How To Propose A Toast

Me as a bridesmaid drinking to my friend's health. [Jennifer May Photography]

Me as a bridesmaid drinking to my friend’s health. [Jennifer May Photography]

I LOVE proposing toasts. I do it at pretty much every meal I don’t eat alone, whether it’s a simple “cheers” with whatever glasses we have, or saying thanks to the hosts for having us together. According to my research, that latter move is in no way correct, but whatever, I’m grateful and I like clinking glasses and making eye contact.

So how do you toast a nice occasion? First, a bit of history. According to Service Etiquette by Oretha D. Swartz, the tradition of toasting goes back to “ancient times, when a piece of toast was placed in a goblet with the mead, or any alcoholic brew. When it became saturated, the toast sank to the bottom goblet, and after someone challenged ‘Toast!’ it was necessary to drain the goblet in order to get the toast.” Is this real? This sounds apocryphal, but The Amy Vanderbilt Complete Book of Etiquette has a similar story. I’ll take it.

Swartz continues with some modern (it was written in 1988 but not much has changed) toasting etiquette tips. Nowadays it is not necessary to drain your glass; take a sip or two so that more of your beverage is available for future toasts. At formal occasions toasts may be made with champagne, but just use whatever drink you have on hand. If you happen to be served wine but don’t drink, Swartz recommends just touching the glass to your lips, since not participating in a toast is incredibly rude. However, I think it’s fine to just use whatever else you may be drinking, and give the wine to someone else.

Amy Vanderbilt notes that the best toasts are short and sweet, so if you are asked to toast a newly-wedded couple, a holiday dinner, or other celebration, simply honoring those who the party is for and saying how thankful you are to have everyone together is nice. A toast does not need to turn into a speech, unless you’ve been requested to prepare one, which is a whole other can of worms we can talk about later (or never because oh boy, public speaking).
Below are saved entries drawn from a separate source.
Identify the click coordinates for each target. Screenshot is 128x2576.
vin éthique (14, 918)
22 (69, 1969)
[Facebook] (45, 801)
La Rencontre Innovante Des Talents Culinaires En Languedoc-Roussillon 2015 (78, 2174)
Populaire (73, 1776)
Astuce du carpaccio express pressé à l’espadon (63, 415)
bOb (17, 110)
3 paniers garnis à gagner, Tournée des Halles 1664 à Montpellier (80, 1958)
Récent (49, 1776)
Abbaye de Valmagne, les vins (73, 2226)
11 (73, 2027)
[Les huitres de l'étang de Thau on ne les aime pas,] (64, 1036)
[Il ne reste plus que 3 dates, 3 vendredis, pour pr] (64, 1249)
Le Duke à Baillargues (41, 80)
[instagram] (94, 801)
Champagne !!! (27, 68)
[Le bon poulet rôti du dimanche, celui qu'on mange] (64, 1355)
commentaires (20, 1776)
Nearly all the etiquette books I’ve found mention that you are not supposed to drink a toast to yourself, lest you come off as self-congratulatory. I personally could not care less, but just be aware that some people might. In the event that someone is toasting to you but you still want to drink, you can respond “Thank you, and here’s to you all,” in which case you’ve flipped to toast onto them and technically are the only person in the room allowed to drink, you sneaky minx.

Now, some toast notes:

  • At a wedding, the first toast is traditionally given by the best man. However, I can’t think of the last wedding I went to that specifically followed this rule. Toasts were given in all sorts of orders by the couple’s parents, bridesmaids, siblings, etc. We may be able to retire this one.
  • Swartz says it’s traditional to toast the bride at a bachelor party, gentlemen.
  • If you feel an imminent toast, be sure to top your glass and the glasses of those around you, as it’s rude to toast with nothing.
  • According to Debrett’s, “port is never drunk before the Loyal Toast,” which is a toast to the head of the state. In this ceremony port is apparently passed to the left, and if you miss the decanter, you have to pass your glass to the left in hopes it catches up because the decanter can never be passed to the right.
  • If you’re going to be traveling abroad, learn the common toasts in those countries.
  • When I studied abroad in Italy I was taught you’re supposed to make eye contact with everyone at the table while toasting otherwise it’s seven years bad sex. It seems that many cultures have a similar superstition, so may as well play it safe.